Sir John Gieve: We have been running,
I think, since the beginning of the year certainly a fast-track
process based in Harmondsworth.
Q137 Mr Williams: Is it too early
to assess whether it is working?
Sir John Gieve: In the fast-track
it is definitely meaningful, we are getting very good results
in terms of removals and in speed of decisions. That is a segment
of asylum seekers who we think can be decided and removed quickly,
and we do that while they are in detention. That bit of it we
have got quite a lot of experience of and is working well. We
have started two other segments on a pilot basis in on the North
West and there we can see that the process is speeding up but
we have not yet got the people through to removal so it is still
early days.
Q138 Mr Williams: You find yourselves
trapped in a rather circular situation, the less efficient your
organisation is and one has to accept you have to start and feel
your way forward but nevertheless the lessons took a long time
to learn. We are told that in May last year 50% of backlog cases
had applied for asylum more than three years previously, and when
you have people who have been in the country that long they build
up relationships, families and communal links and so you now get
further pressuressocial pressures, community pressuresadded
to the normal processing. If your one official dealing with a
case works effectively that could make quite dramatic improvements
on new cases, could it not or could it?
Sir John Gieve: Yes, it is intended
to but the point of the process is that it should be very much
shorter than it has been in the past. You are absolutely right,
when people have been here years, particularly in family cases,
the question of removal becomes much, much harder. We are going
to also address, as the Chairman was saying earlier, some of the
legacy cases through the same model where we can.

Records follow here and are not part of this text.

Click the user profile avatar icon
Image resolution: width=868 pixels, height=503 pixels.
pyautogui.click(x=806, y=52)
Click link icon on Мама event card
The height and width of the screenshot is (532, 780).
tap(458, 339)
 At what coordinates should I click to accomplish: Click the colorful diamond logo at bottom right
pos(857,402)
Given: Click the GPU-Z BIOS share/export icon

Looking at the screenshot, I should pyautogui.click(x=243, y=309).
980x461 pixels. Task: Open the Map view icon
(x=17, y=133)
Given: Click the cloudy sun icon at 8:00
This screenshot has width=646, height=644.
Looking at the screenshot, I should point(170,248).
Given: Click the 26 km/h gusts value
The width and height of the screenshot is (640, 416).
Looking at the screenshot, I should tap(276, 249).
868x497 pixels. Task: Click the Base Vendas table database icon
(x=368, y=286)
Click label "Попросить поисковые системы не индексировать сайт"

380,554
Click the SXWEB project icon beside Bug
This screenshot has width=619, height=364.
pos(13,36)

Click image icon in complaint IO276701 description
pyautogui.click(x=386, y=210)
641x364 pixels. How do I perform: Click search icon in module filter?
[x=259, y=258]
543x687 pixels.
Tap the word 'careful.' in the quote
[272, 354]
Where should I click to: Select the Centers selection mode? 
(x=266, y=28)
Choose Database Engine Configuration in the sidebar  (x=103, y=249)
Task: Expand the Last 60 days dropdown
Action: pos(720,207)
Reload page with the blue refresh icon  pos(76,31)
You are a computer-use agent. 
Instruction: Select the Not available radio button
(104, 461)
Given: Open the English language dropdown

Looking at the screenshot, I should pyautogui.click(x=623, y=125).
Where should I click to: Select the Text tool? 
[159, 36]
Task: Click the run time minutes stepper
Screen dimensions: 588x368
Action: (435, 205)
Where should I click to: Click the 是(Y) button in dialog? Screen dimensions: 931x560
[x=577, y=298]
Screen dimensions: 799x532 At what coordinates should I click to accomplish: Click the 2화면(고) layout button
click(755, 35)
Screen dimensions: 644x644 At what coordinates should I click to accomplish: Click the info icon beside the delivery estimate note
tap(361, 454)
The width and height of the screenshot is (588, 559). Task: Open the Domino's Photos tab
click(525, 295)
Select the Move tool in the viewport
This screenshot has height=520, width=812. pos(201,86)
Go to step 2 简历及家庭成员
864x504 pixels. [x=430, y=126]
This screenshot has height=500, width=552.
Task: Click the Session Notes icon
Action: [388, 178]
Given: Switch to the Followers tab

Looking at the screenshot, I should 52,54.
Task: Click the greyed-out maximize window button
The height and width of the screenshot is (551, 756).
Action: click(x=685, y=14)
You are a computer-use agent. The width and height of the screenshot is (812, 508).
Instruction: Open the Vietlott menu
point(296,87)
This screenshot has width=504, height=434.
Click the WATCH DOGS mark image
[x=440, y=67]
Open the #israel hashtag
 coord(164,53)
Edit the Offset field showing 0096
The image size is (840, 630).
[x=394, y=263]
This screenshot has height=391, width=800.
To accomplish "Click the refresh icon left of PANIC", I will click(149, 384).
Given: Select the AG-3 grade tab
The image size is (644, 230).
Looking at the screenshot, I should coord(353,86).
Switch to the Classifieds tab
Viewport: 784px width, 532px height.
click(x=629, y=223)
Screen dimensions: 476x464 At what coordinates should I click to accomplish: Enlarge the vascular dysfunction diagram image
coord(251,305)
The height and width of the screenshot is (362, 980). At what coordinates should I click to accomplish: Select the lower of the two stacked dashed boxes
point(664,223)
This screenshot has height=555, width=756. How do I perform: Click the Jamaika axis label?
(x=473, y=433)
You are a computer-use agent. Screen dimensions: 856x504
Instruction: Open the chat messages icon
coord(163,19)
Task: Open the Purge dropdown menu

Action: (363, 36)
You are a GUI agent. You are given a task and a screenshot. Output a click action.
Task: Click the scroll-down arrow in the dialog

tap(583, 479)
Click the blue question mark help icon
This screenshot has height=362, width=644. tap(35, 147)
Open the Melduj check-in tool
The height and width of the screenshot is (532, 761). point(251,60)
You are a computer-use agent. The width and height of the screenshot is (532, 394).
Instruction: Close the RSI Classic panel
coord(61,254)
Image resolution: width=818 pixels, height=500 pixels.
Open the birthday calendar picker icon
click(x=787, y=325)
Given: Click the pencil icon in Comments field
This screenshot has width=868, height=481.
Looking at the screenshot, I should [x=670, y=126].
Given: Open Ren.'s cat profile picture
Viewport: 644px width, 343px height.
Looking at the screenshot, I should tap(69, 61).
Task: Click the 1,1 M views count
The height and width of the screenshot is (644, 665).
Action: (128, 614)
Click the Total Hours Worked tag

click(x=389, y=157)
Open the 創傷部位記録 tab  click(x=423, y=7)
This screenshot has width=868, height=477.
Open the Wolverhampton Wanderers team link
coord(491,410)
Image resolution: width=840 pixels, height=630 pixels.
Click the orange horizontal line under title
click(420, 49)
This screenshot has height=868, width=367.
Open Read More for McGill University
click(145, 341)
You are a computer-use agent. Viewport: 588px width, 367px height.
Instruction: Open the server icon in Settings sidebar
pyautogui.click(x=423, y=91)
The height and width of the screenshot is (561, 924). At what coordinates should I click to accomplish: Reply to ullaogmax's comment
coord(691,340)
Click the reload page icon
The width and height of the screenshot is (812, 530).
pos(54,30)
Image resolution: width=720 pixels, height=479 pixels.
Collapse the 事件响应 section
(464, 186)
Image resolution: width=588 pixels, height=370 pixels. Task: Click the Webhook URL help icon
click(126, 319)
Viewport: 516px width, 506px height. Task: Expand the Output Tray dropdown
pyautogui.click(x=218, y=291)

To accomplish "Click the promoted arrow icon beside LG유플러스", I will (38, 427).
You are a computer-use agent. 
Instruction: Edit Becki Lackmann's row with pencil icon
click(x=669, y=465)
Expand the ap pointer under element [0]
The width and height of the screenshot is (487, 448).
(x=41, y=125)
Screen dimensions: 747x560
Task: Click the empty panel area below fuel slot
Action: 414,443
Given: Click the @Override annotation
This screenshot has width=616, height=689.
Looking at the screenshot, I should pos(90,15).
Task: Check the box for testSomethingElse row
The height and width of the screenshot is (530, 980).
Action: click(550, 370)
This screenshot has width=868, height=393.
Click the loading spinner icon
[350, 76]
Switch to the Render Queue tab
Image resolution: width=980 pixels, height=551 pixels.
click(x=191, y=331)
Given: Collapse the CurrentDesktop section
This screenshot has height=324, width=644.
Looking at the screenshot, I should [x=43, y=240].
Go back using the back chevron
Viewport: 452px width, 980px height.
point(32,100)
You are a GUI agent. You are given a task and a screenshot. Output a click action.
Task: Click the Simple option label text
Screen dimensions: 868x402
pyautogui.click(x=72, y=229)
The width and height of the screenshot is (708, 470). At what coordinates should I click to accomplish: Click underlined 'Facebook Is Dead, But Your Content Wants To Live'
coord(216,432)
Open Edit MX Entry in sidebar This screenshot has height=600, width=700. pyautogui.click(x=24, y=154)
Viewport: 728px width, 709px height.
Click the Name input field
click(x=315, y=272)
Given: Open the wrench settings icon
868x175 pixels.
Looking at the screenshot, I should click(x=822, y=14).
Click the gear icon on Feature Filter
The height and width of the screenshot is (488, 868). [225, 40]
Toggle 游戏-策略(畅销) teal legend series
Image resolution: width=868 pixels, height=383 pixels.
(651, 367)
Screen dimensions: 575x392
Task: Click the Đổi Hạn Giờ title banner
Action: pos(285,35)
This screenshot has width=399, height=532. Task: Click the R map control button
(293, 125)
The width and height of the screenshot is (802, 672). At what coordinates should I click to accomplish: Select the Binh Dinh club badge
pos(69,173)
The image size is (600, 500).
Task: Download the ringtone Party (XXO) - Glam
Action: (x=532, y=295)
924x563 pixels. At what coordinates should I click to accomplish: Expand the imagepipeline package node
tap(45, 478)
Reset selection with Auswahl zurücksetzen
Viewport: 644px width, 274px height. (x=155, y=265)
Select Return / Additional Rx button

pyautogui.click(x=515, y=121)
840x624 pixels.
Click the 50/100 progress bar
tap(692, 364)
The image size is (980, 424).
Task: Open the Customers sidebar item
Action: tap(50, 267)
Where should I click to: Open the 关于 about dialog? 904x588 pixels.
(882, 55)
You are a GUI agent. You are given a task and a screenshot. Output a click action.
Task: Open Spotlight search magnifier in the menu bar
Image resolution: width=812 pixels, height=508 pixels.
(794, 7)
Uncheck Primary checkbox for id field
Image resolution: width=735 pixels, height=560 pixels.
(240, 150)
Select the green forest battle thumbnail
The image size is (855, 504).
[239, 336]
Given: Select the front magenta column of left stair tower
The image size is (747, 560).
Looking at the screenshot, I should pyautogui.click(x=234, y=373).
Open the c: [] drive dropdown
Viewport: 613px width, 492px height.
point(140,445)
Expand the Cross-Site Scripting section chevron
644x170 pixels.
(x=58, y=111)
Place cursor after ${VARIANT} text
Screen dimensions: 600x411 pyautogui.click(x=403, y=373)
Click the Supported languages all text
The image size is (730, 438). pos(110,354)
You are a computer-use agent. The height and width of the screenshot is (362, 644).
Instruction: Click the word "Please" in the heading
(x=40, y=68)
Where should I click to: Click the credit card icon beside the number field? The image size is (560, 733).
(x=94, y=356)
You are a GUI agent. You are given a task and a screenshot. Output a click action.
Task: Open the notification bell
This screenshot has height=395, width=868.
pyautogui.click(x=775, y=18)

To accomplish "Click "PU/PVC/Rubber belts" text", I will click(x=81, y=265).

Q139 Mr Williams: How far are you
learning the lessons of the more efficient enforcement officers?
They may not be more efficient because they are dealing with cases
they have but those get faster results, how far are you drawing
on that experience and spreading it to the other officers?
Sir John Gieve: That is what the
league tables, which Brodie was describing, are all about. They
are creating a competition between offices and they are also creating
clearer lessons on best practice.
Mr Clark: Some of the best pieces
of work which are taking place in the local enforcement office
are the very close collaborative working between caseworker, people
from the NASS outfit together with enforcement staff, and when
those teams start working together then the performance improves
significantly. Those are messages, even in advance of the new
asylum model rolling out, that we are seeking to spread across
the enforcement office estate.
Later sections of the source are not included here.